As happens in matters of communication, Apple’s software body language resembles that of someone suffering from Gilles de la Tourette’s syndrome, consisting of a series of unco-ordinated tics.
Having spun Claris out to develop and sell some hugely popular and delightful applications, it progressively amputated them all, even the factotum ClarisWorks, leaving just FileMaker Pro, which became the company. Apple, not Claris/FileMaker, then developed or acquired a whole new range of standalone products that became bundled into iLife, iWork, and its Pro suite.
Although the ‘productivity’ applications in iWork have since flourished, and now give industry standards such as Microsoft Office a run for its money, they still look like precocious children rather than a fully-integrated family.
With successive enhancements to its Mail application, Apple could readily pitch that against Outlook (score 1-nil to Apple), Pages against Word (2-1), Numbers against Excel (3-2), Keynote against PowerPoint (4-2), but then FileMaker Pro against Access?
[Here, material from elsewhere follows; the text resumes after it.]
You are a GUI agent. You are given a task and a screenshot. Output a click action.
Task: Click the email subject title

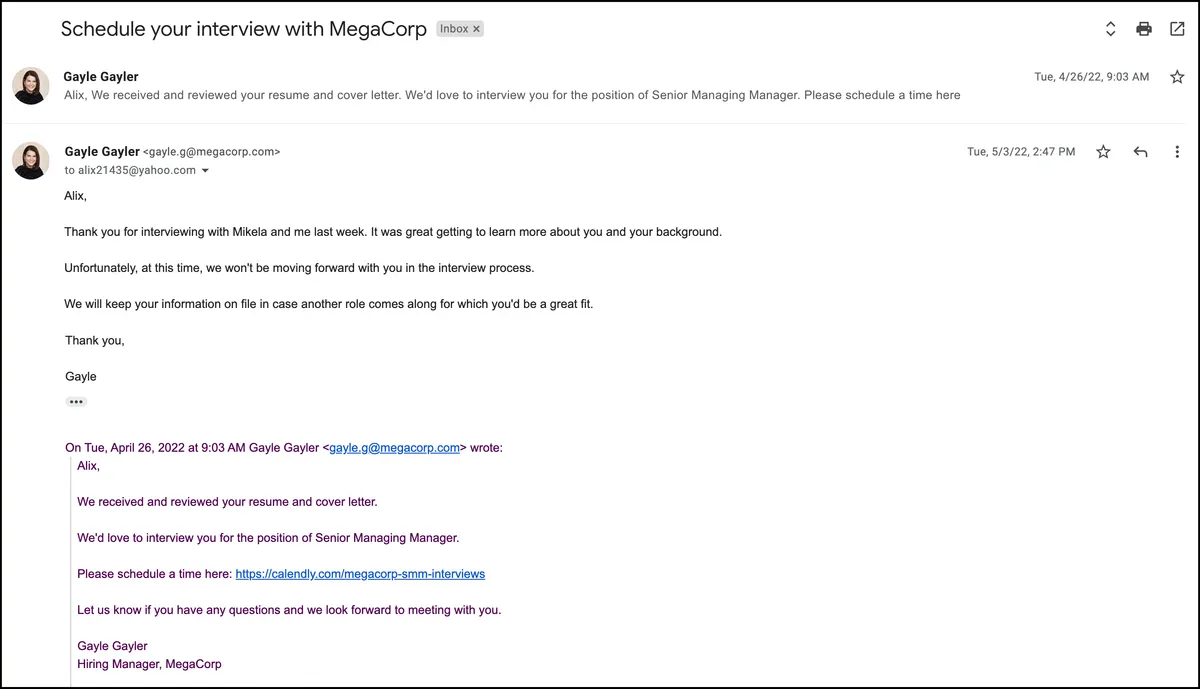244,29
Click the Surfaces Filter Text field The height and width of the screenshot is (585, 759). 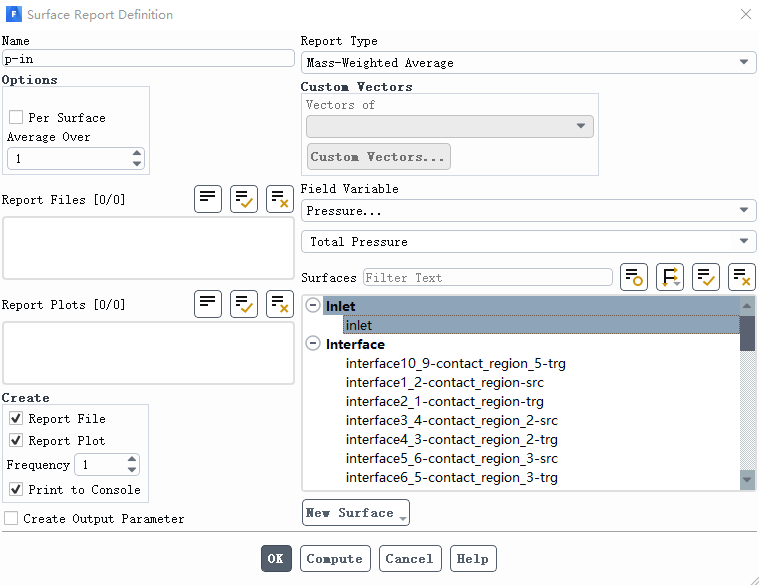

This all comes unstuck once you look at integration, and FileMaker Pro. In case you are unfamiliar with Apple’s devolved database, it is in many ways more than a match for Microsoft’s Access: capability, professionalism and polish are not the issues. It is once again the complete failure to integrate this precocious kid.
One of my favourite features in Numbers is its ability to place images into spreadsheet cells.
This is the sort of thing that I used to value in Adobe’s quietly strangled FrameMaker publishing platform – the powerhouse for technical documentation that they acquired in 1995, enhanced with full support for SGML, then XML, but woefully never ported to Mac OS X. I have used FrameMaker to embed sample charts in tables of scientific results, and Numbers to construct reference tables for artist’s paint products containing scanned colour swatches (which you can download here in PDF).
Numbers’ tables can of course be embedded in Pages documents and Keynote presentations, but just try to import them into a FileMaker Pro database.
Importing Microsoft Excel spreadsheets is surprisingly easy and effective, so the preferred way to move my paint spreadsheets is to save them in Excel format, discarding all that makes them worthwhile, in particular my precious paint swatches. But one of FileMaker’s strengths is the ease with which its databases contain images, documents, movies, and unconventional field types – so long as you haven’t been keeping them in Numbers.
With a bit of co-ordination, effort, and attention to detail, Apple could have a software portfolio far broader than in the heyday of Claris, although I still miss HyperCard, MacDraw and Claris CAD. But for the moment, the body language just isn’t right.